» SOURCE DOCUMENT:
******

Sharing the wealth
- By Dibya Sarkar
- Feb 04, 2001
Michigan's Oakland County is taking on a role usually assumed by the private
sector by becoming an Internet service provider — and offering free service
to its 61 local government entities. It's possibly the first municipality
in the United States to do so.
Officials hope that after bringing the digital world to the door of
small municipalities, good things will follow.
"What it's done is encourage locals to enter the digital world, [which]
they wouldn't have done otherwise," said Robert Daddow, an assistant deputy
county executive and the county's point person for the OAKNet project,
which is expected to link more than 140 sites.
The project began in mid-1998 when the county looked into the cost of laying
down a fiber-optic network to improve communications and increase data sharing
between cities, villages and towns — known in Oakland parlance as CVTs — and various agencies.
"We realized the network that we had in place, which was a hodgepodge
of T-1s, ISDNs, DSLs and dial-up services, wouldn't cut it in the county,"
County officials thought OAKNet could enhance the services it provides
to municipalities, including property assessments, tax billing and collection,
and other land and treasury functions. With additional federal and state
funds, they also planned to expand a countywide database called the Courts
and Law Enforcement Management Information System. All 43 local law enforcement
agencies, as well as several agencies outside the county, make some use
of the database, which was started in 1982.

******

» STORED DATA:
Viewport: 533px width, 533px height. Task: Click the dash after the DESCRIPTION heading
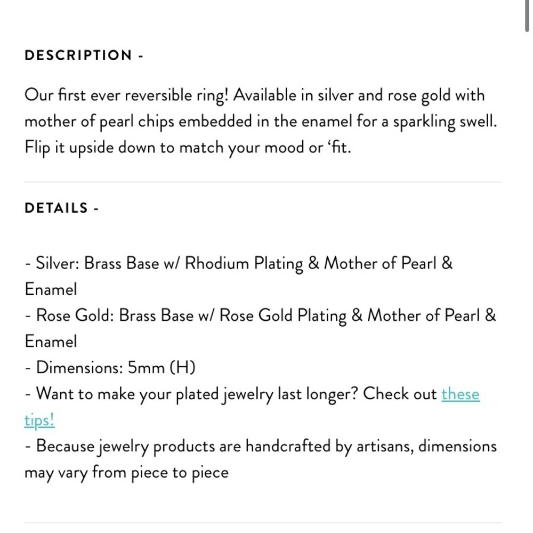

******

» WHAT YOU WILL DO:
1. Reproduce the passage of the Oakland County article between "Sharing the wealth" and "than 140 sites.", inclusive.
2. Answer from the Oakland County article:
(a) How many local government entities does the county offer free Internet service to?
(b) When did the project begin?
(c) In what year was the Courts and Law Enforcement Management Information System started?
3. Carry the Oakland County article forward from its last sentence.
None of the data is needed for this work.

» RESULTS FOR THE EXERCISE:
1.
Sharing the wealth
- By Dibya Sarkar
- Feb 04, 2001
Michigan's Oakland County is taking on a role usually assumed by the private
sector by becoming an Internet service provider — and offering free service
to its 61 local government entities. It's possibly the first municipality
in the United States to do so.
Officials hope that after bringing the digital world to the door of
small municipalities, good things will follow.
"What it's done is encourage locals to enter the digital world, [which]
they wouldn't have done otherwise," said Robert Daddow, an assistant deputy
county executive and the county's point person for the OAKNet project,
which is expected to link more than 140 sites.

2.
(a) 61
(b) Mid-1998
(c) 1982

3.
By July 2000, the county had installed the backbone of the fiber-optic
network: nearly 400 miles of fiber across a 900-square-mile area. The county
is now linking all municipal and county agencies to the "closet," but, as
is the case with other ISP services, the cities and towns will have to link
from the closet to their desktops.
Daddow said becoming an ISP was a "logical extension" of being connected
to the CVTs.
"The county had an inkling from earlier surveys conducted that there
was a terrific need for the CVTs to have Internet access," he said. In fact,
in early 2000, a county survey revealed that only half the CVTs had Internet
access. And most of those with access relied on a dial-up connection at
a bandwidth speed of 56.6 kilobits/sec — this in one of the country's richest
"Our per capita income is about $39,000 per person. Here we are with
the second highest per capita in the nation, but only about half our communities
had access to the Internet," Daddow said. "So when we were dropping the
lines in for the locals, we said we'll become your Internet service provider,
give you access to the Internet and we'll host your e-mail service."
Daddow said if municipalities installed their own T-1 lines, it would
cost as much as $8,000 per year. The county improved its own speed to a
fractional T-3 service, which is the equivalent of 12 T-1 lines. That costs
the county $120,000 annually. Providing municipalities with a bandwidth
of roughly 100 megabits/sec speeds with e-mail accounts would add about
The county is using Mirapoint Inc., an Internet messaging provider,
to provide accounts to about 4,400 county employees and 3,000 other local
municipal officials, he said.
Municipalities participate on a voluntary basis, but officials expect
most of them to take advantage of the opportunity.
Mayor Ron Gillham of the city of Huntington Woods, a bedroom community
north of Detroit, said he hoped Internet access would help his city offer
e-government services and save money.
"We do have our own Web site and it is a challenge for a small community
like ours to keep a Web site up and viable," he said, adding that the site
posts information such as calendars and minutes of council meetings, but
no transactional services. "Oakland County should be commended for the things
they are providing us, and it is up to us to take advantage of that."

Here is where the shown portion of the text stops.